Materials and methods

Gene targeting

To target the Pcdh-γ constant exon 3, we constructed a targeting vector. The 5′ homology arm is a NotI/SalI-digested 6.4-kb fragment (corresponding to genomic sequence between constant exons 2 and 3 including part of constant exon 3) generated by long-range PCR with two primers (3774, 5′-CTTATGCGGC CGCAGAGTGATCACGTGATCCACTGAG-3′; 3775, 5′-CAT ATGTCGACATCGAGCGCTCAGACCCATGGTGC-3′). An IRES-GFPLacZ fusion gene reporter and floxed PGK-neo positive selection marker was placed downstream of the 5′ homology arm. The 3′ homology arm is a NheI/EcoRI-digested 1.6-kb PCR fragment amplified using two primers (3776: 5′-ACTAT GCTAGCCTTGAACCACAAGGCAGC-3′; 3777, 5′-CGATGA ATTCAGGAGCTACGTGACTATGC-3′). Downstream of the 3′ arm is a PolII TK negative selection marker. We identified two targeting events by long-range PCR using the primer pairs: 3769 (5′-CGATGAATTCAGGAGCTACGTGACTATGC-3′) and 3984 (5′-CGAGATCAGCAGCCTCTGTTCCACATACA C-3′) to detect recombination on the 3′ side, and the primer pairs 3755 (5′-GATACAGAGATGCTGCAAGCCATGATCT TGGCCTCT-3′) and 3744 (5′-GTTTACGTCGCCGTCCAGCT CGAC-3′) to detect 5′ recombination.

To target the CBA/J-B6 transgene to the 3′ end of the Pcdh-γ constant region, we constructed an insertion targeting vector. The homology region is a HindIII/SfiI-digested 5-kb fragment generated by PCR with the primer pairs (5466, 5′-CGACCCCTC CCTGTACTGACTTCTCTA-3′; 5472, 5′-GCATTGGCCATCA TGGCCAGGATCTCATAGCTGAGG-3′). This contains the last 138 bp of Pcdh-γ constant exon 3 and the downstream genomic sequences.
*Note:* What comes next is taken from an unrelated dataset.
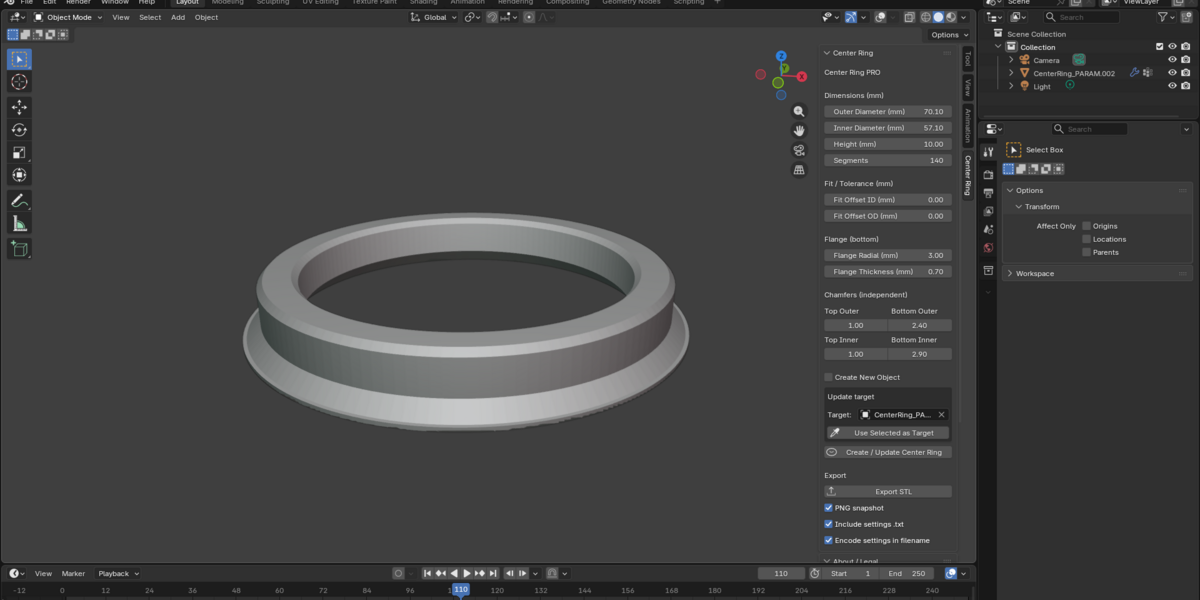Viewport: 1200px width, 600px height.
Task: Uncheck the PNG snapshot option
Action: click(x=828, y=508)
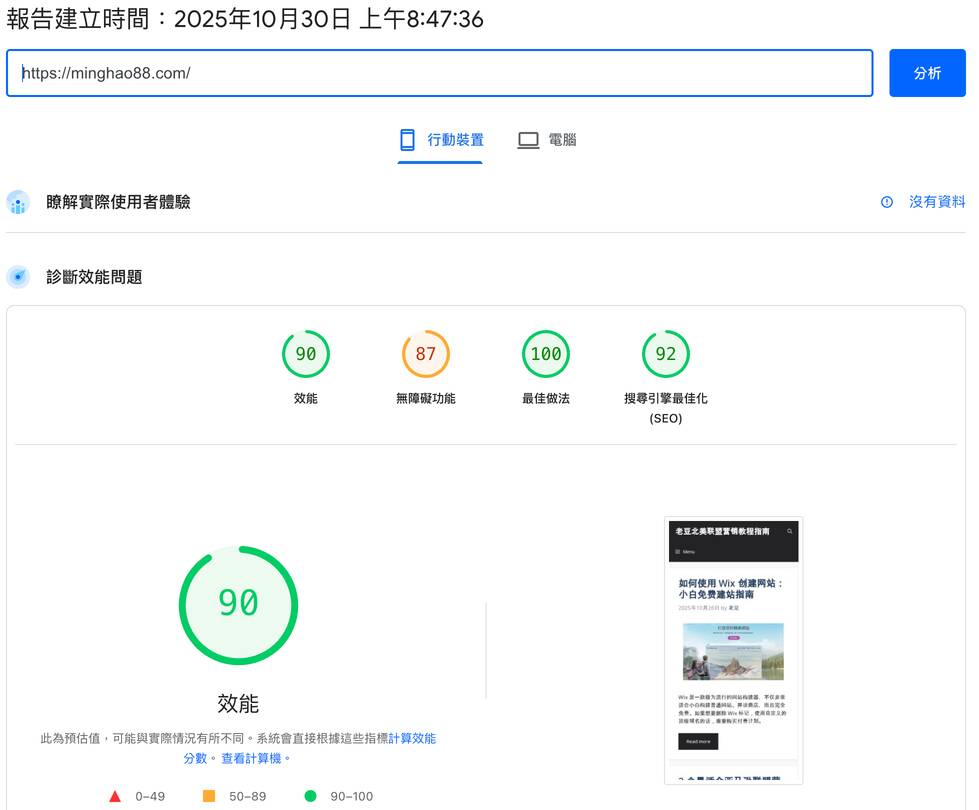Select the 100 最佳做法 score gauge

[x=545, y=354]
Downstream of the homology region is a 6.3-kb fragment containing the CBA/J-B6 genomic sequences amplified with PCR primer pair 5473 (5′-GCATTGGCCATGATGGCCTTTA ACTCCAGCACTCA-3′) and 5475 (5′-CTCTAGGCGCGCCAC TATAATATTTCAGCAAATGC-3′). A PGK-Neo selection cassette was placed in the opposite orientation to the transgene. The vector was linearized by Asp718/MfeI double digestion to generate the gap (also used as a probe to detect the targeted insertion). The targeted clones were identified by PCR with primer set 1 (GAP primer, 5′-GTTTAGCCAGAAGCCATGCAATTGTGGC T-3′; and vector primer, 5′-CCTGAGTGCTGGAGTTAAAGGC CATCAT-3′) and primer set 2 (5466, 5′-CGACCCCTCCCTGTA CTGACTTCTCTA-3′; and 3984, 5′-CGAGATCAGCAGCCTC TGTTCCACATACAC-3′). The PCR positive clones were confirmed by Southern blot analysis with the gap probe (Asp718/MfeI fragment). The deletion of the conserved motif in the CBA/J-B6 transgene was carried out using overlapping PCR.
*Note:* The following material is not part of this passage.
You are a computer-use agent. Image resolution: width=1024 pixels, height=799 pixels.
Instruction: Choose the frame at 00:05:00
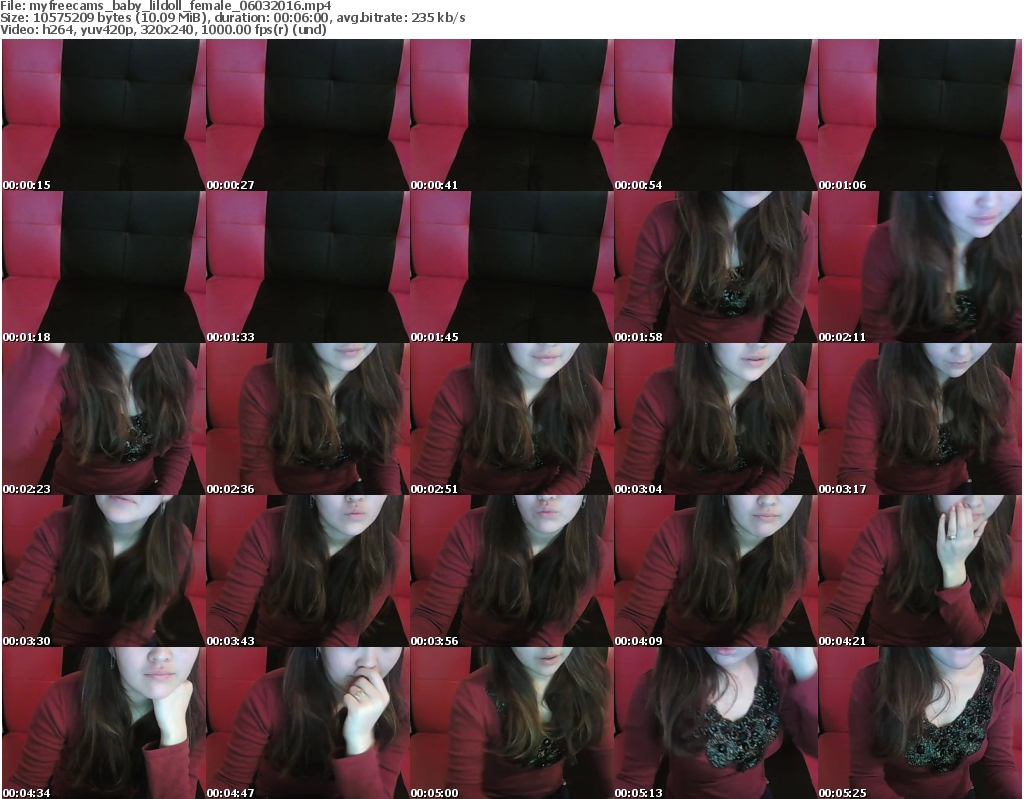click(511, 722)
To delete the upstream sequences of constant exon 1, we constructed a targeting vector that contained an Asp817/Nhe I-digested 3.9-kb genomic fragment generated by PCR with the primers (5616, 5′-CGGTAGGTACCAGTCTCAGATAGCCA C-3′; and 5617, 5′-GCGTTGCTAGCCACAATGGCCTCTAG GTT-3′), a floxed PGK-Neo selection marker, and a BamHI/NotI-digested 3.1-kb fragment amplified by PCR with the primers (5619, 5′-CGTTATGCGGCCGCCTTGAACTTCACCCT GGTT-3′; and 5221, 5′-CCTGTCAGATCACCATCCCATAT CGTCACGT-3′), followed by an HSV-TK negative selection marker. The targeting events were identified by long-range PCR. Transient expression of Cre in ES cells removed the PGK-Neo cassette. The Pcdh-GFP allele and Pcdh-γ deletion allele were generated as described elsewhere (X. Wang, J.A. Weiner, S. Levi, A. Craig, A. Bradley, and J.R. Sanes, in prep.). Gene targeting, blastocyst injection, and chimeric mouse production were carried out as described (Ramirez-Solis et al. 1993). The targeted allele was generated in AB2.2 129S7 ES cells, and the germline-transmitted allele has been maintained in a C57BL6J/129S7 hybrid background. In vitro neuronal differentiation of ES cells was carried out as described (Bain et al. 1995; Gajovic et al. 1997).

Histology

For LacZ staining, anesthetized mice were perfused with ice-cold 4% paraformaldehyde in phosphate-buffered solution. Vibratome- or cryostat-cut brain sections were collected and stained with X-gal overnight at room temperature to visualize the β-galactosidase activity. For immunofluorescent staining, frozen sections were stained using rabbit anti-GFP (Molecular Probes) and mouse anti-SV2 (Developmental Studies Hybridoma Bank). For in situ hybridization, allelic specific riboprobes were synthesized using T3/T7 RNA polymerase (Invitrogen) labeled with digoxigenin or fluorescein, and hybridized to frozen sections. Both riboprobes were hybridized together and detected sequentially using the TSA Plus system (Perkin-Elmer Life Sciences).

RNA isolation

Total RNAs from mouse tissues or cultured cells were prepared with an RNAgents Total RNA Isolation System (Promega). To eliminate DNA contamination, some RNA samples were treated with RNase-free DNase (Roche) followed by second purification using the QIAGEN RNeasy Mini Kit.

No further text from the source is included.